━━━━━ Passage for review ━━━━━
We have recently shown that anandamide and the metabolically stable anandamide analogue, methanandamide, can serve as powerful reinforcers of self-administration behaviour in non-human primates when injected intravenously (Justinova et al., 2005b) and they both increase extracellular levels of dopamine in the shell of the NAcc when injected intravenously, a neurochemical effect common to many rewarding stimuli (Solinas et al., 2006a). In addition, anandamide and methanandamide produce THC-like discriminative effects in two-lever choice drug discrimination procedures (Wiley et al., 1997; Solinas et al., 2006b, 2007b). Importantly, these effects of anandamide appear to be mediated by CB₁, but not TRPV1, receptors and are potentiated by pharmacological inhibition of FAAH activity, but not by administration of the anandamide transport inhibitor AM404 (Solinas et al., 2006a, 2007b).

In addition to its direct reinforcing effects, systemically administered anandamide can potentiate the effects of food reward. Systemic administration of anandamide was found to increase food intake (Hao et al., 2000) and induce overeating in sated rats (Williams and Kirkham, 1999, 2002a). Also, hypothalamic (Jamshidi and Taylor, 2001) or intra-shell injections of anandamide into the NAcc increase food intake (Mahler et al., 2007). Similarly to THC, anandamide appears to increase food intake, at least in part, by increasing the palatability of food, as measured by changes in patterns of sucrose drinking (Higgs et al., 2003). The effects of systemically administered anandamide on food palatability, as measured by hedonic reactions to food, appear to be mediated by the more dorsal part of the shell of the NAcc (Mahler et al., 2007).

We are not aware of any study investigating the effects of systemically administered anandamide on brain stimulation reward.
━━━━━
Return the passage on anandamide's rewarding effects word for word, in full.
━━━━━ Source material ━━━━━
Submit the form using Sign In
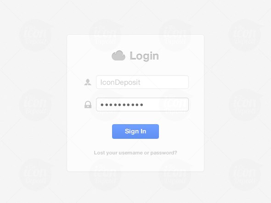This screenshot has height=203, width=271. (136, 132)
━━━━━
● Answer section
We have recently shown that anandamide and the metabolically stable anandamide analogue, methanandamide, can serve as powerful reinforcers of self-administration behaviour in non-human primates when injected intravenously (Justinova et al., 2005b) and they both increase extracellular levels of dopamine in the shell of the NAcc when injected intravenously, a neurochemical effect common to many rewarding stimuli (Solinas et al., 2006a). In addition, anandamide and methanandamide produce THC-like discriminative effects in two-lever choice drug discrimination procedures (Wiley et al., 1997; Solinas et al., 2006b, 2007b). Importantly, these effects of anandamide appear to be mediated by CB₁, but not TRPV1, receptors and are potentiated by pharmacological inhibition of FAAH activity, but not by administration of the anandamide transport inhibitor AM404 (Solinas et al., 2006a, 2007b).

In addition to its direct reinforcing effects, systemically administered anandamide can potentiate the effects of food reward. Systemic administration of anandamide was found to increase food intake (Hao et al., 2000) and induce overeating in sated rats (Williams and Kirkham, 1999, 2002a). Also, hypothalamic (Jamshidi and Taylor, 2001) or intra-shell injections of anandamide into the NAcc increase food intake (Mahler et al., 2007). Similarly to THC, anandamide appears to increase food intake, at least in part, by increasing the palatability of food, as measured by changes in patterns of sucrose drinking (Higgs et al., 2003). The effects of systemically administered anandamide on food palatability, as measured by hedonic reactions to food, appear to be mediated by the more dorsal part of the shell of the NAcc (Mahler et al., 2007).

We are not aware of any study investigating the effects of systemically administered anandamide on brain stimulation reward.